Unlike four years ago, he has significant power in the form of a parliament dominated by the pro-Putin United Russia party, a hand-picked Cabinet and his stronger international reputation.

He thanked citizens for tackling "many problems that seemed impossible to solve" in 2000 -- the year he was first elected -- saying they had managed to improve Russia's economy and "strengthen its position in the international arena."

He said the main goal of his second term is to "achieve a fundamentally better quality of life of our people -- achieve real, palpable growth in their well-being."

Putin has called for doubling the gross domestic product in a decade and promised administrative reforms. He has also warned the nation that some uncomfortable reforms may be ahead in a bid to improve living standards -- but he has yet to give any details.

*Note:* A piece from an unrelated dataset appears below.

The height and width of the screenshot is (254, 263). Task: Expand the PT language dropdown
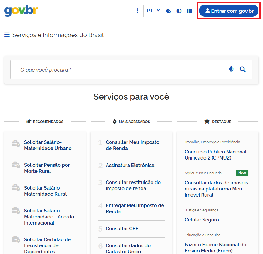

The inaugural was full of pomp: the 30-gun salute, goose-stepping guards and Moscow streets emptied to allow Putin's black Mercedes to reach the Kremlin.

Putin acknowledged the strength of Russia's presidency and the weight of his responsibility, but warned that "the success and prosperity of Russia cannot depend on a single person or a single political force."

In the last four years, however, something resembling a personality cult has grown up around Putin, with his portrait widely for sale in stores and a pop song extolling his discipline.

After his inauguration, the pro-presidential youth group Moving Together rallied thousands of young people in central Moscow in celebration. Many wore images of Putin on T-shirts and carried banners with his picture.

About 20 protesters from a leftist youth group staged an anti-Putin march. The Interfax news agency reported several were detained, but police said they had no information.

Later Friday, about 15 members of a small, radical party, the National Bolsheviks, rushed the stage at the Bolshoi Theater during Tchaikovsky's opera "Mazeppa" and unfurled anti-Putin banners before being dragged away by police, Interfax said. Police confirmed the incident, but gave no details, and Interfax said the second act was delayed about 30 minutes.

The ease of Putin's re-election has led to constant speculation about a successor -- or whether there will be constitutional change to give Putin a third term. Putin has suggested that he doesn't plan to extend his time in office, but has said he will seek someone to carry on his policies after the 2008 election.